- Opening Delimiter -

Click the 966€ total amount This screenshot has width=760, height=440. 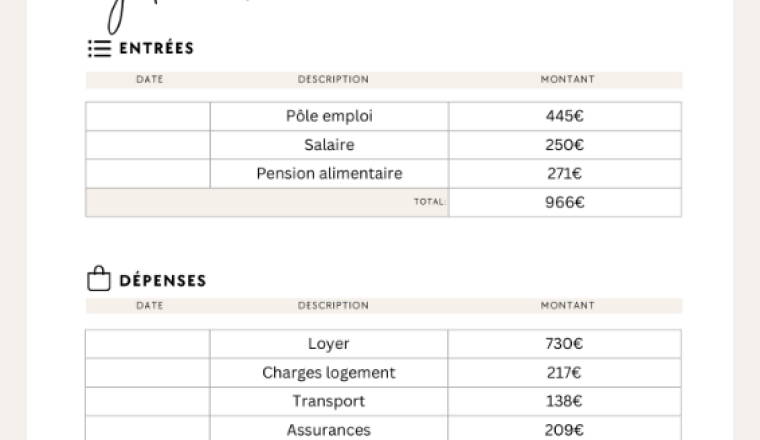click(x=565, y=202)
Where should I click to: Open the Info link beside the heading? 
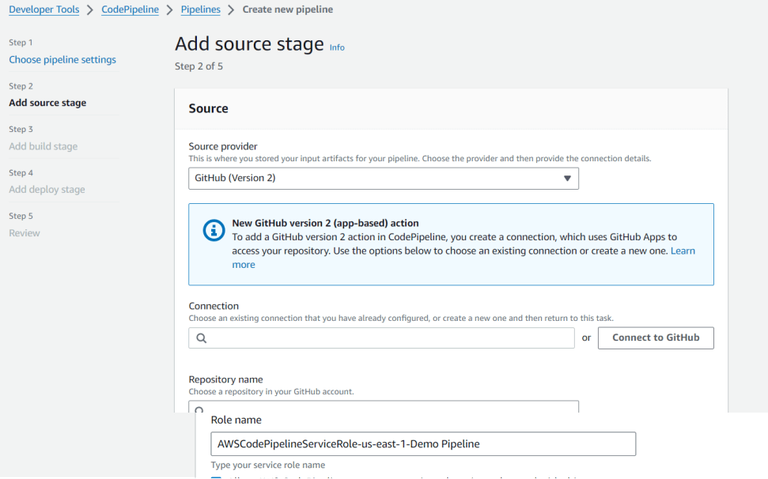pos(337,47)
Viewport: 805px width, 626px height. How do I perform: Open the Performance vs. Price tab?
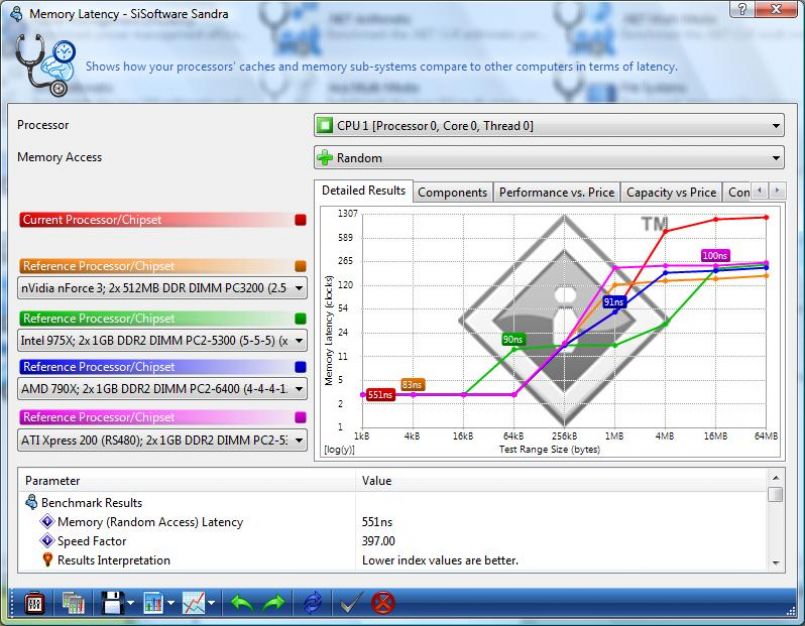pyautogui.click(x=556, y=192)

- Closing Delimiter -

* Task item *
Each line from the one with "Where should I" through the end of the entries should be reproduced exactly. Leave out the pictures.

* Task result *
Where should I click to: Open the Info link beside the heading? 
pos(337,47)
Viewport: 805px width, 626px height. How do I perform: Open the Performance vs. Price tab?
pyautogui.click(x=556, y=192)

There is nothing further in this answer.